US President Joe Biden has issued actions aimed at regulating “ghost guns” – weapons that can be produced without serial numbers and other identifiers making their tracking difficult – seen as a growing threat by US law enforcement and watchdog groups.
Ghost guns can be produced in various ways, including “gun kits” and 3D printing. A kit consists of a collection of parts – typically referred to as “80 percent gun kits” – such as the barrel, trigger, spring sets and other necessary components.
After the kit arrives, the owner is expected to complete the gun by machining components and assembling the firearm.
They are not classified as firearms when sold due to what Attorney General Merrick Garland called a “regulatory loophole” at Thursday’s announcement of the measures.
Ghost guns can also be made through a combination of parts produced through 3D printing, and machining of other parts such as barrels.
One of the most infamous uses of a ghost gun came in June 2020, when Steven Carrillo, who was allegedly linked to the Boogaloo movement, used a homemade weapon to allegedly kill two law enforcement officers and attempted to kill four other policemen and a civilian in California.
The Biden administration has ordered the Justice Department to issue a rule to limit ghost gun proliferation within 30 days by closing that loophole, Garland said. Biden’s moves target the “proliferation” of ghost guns.
The Brady: United Against Gun Violence nonprofit applauded the measures in a statement sent to Al Jazeera.
“President Biden’s actions will address gun violence and its many forms, from mass shootings to community violence”, the group said. “From taking action to stop untraceable ‘ghost guns’ to investment in community violence interventions, these actions target the many facets of gun violence and address this crisis as a public health epidemic.”
Long waits, litigation ahead
While gun control advocates applaud the measures, they still face an uphill battle.
Cody Wilson, the founder and spokesperson for Defense Distributed and Ghost Gunner, organisations aimed at making 3D printing firearms and completing 80 percent gun kits more accessible, told Al Jazeera Biden’s rules may never be codified.
Biden will also direct the Justice Department to issue a rule to “make clear when a device marketed as a stabilizing brace effectively turns a pistol into a short-barreled rifle subject to the requirements of the National Firearms Act”, the statement said.
These products turn AR-15-style pistols into what appears to be a rifle by adding a brace that resembles a stock and a shorter barrel.
The alleged gunman in the Boulder mass shooting, which killed 10 people, used such a stabiliser.
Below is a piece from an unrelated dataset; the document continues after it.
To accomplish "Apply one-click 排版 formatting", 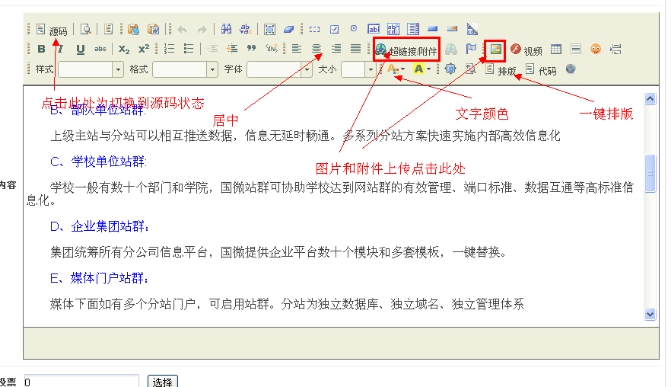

Biden’s orders ask the Justice Department to propose rules on ghost guns within 30 days, and the rule on stabilisers within 60 days.
But the rulemaking process “often gets hamstrung for a long time”, Wilson said.
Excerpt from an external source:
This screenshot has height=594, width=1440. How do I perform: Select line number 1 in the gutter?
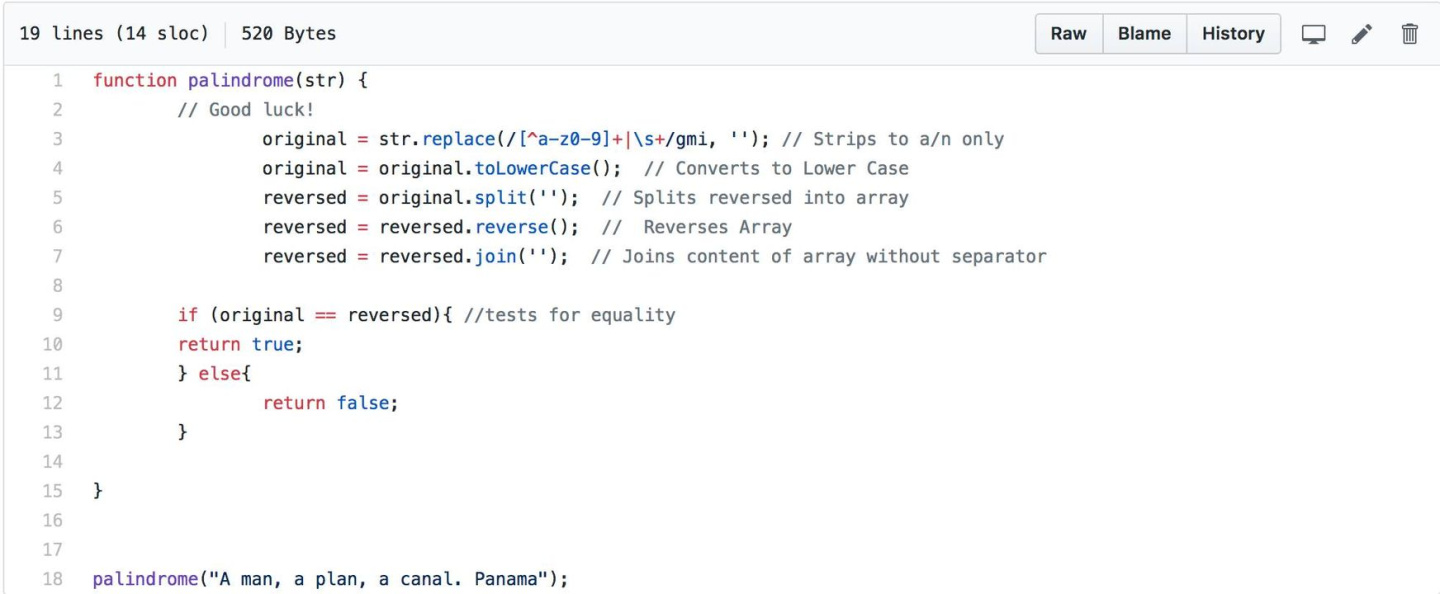[x=57, y=80]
When the Justice Department proposes a new rule, it goes through the Administrative Procedure Act, requiring a public commenting period before it is entered into the Federal Register, which makes it a final rule.
These periods leave rules open to legal challenges and pressure from lawmakers.
The Bureau of Alcohol, Tobacco and Firearms proposed a similar rule to regulate pistol stabilisers last year, but it was withdrawn in December 2020, under pressure from then-Senate Majority Leader Mitch McConnell and the National Rifle Association, among others.
JUST IN: The ATF withdrew its guidance on pistol stabilizing braces.
— NRA (@NRA) December 24, 2020
The public comment periods also allows time for lawsuits. Defense Distributed has sued federal agencies during this period, and Wilson expects “some group of plaintiffs is going to try to take it to court”.
Wilson said the new push to classify 80 percent kits as firearms under regulatory frameworks could cause the kits from going to market, but this “actually helps Ghost Gunner and other techniques gain market share”.
Uncertain regulatory territory
Biden’s orders face the murky regulatory waters surrounding 3D-printed guns.
Federal law currently allows for the unlicensed 3D printing of guns, as long as there are metal parts used.
Some states have enacted further legislation, such as California, which requires a serial number on all firearms regardless of their means of production, and New Jersey, which requires a federal manufacturing license before printing.
Sharing plans for 3D printing guns are still technically legal, thanks in part to Defense Distributed lawsuits.
Some have said the concern over 3D-printed firearms is overblown. Fully plastic weapons are possible to produce, but “you’re talking about equipment that is in the $10k and in some cases the $100k range,” Pete Basiliere, founder of Monadnock Insights, which provides research-based insights on 3D printing, told Al Jazeera.
Basiliere cautioned that regulations targeting 3D printing of weapons should consider history: “People have been manufacturing weapons at home and in their shops forever, as long as we’ve had weapons”.
It’s important to not “focus on 3D printers as the bad guys,” Basiliere concluded.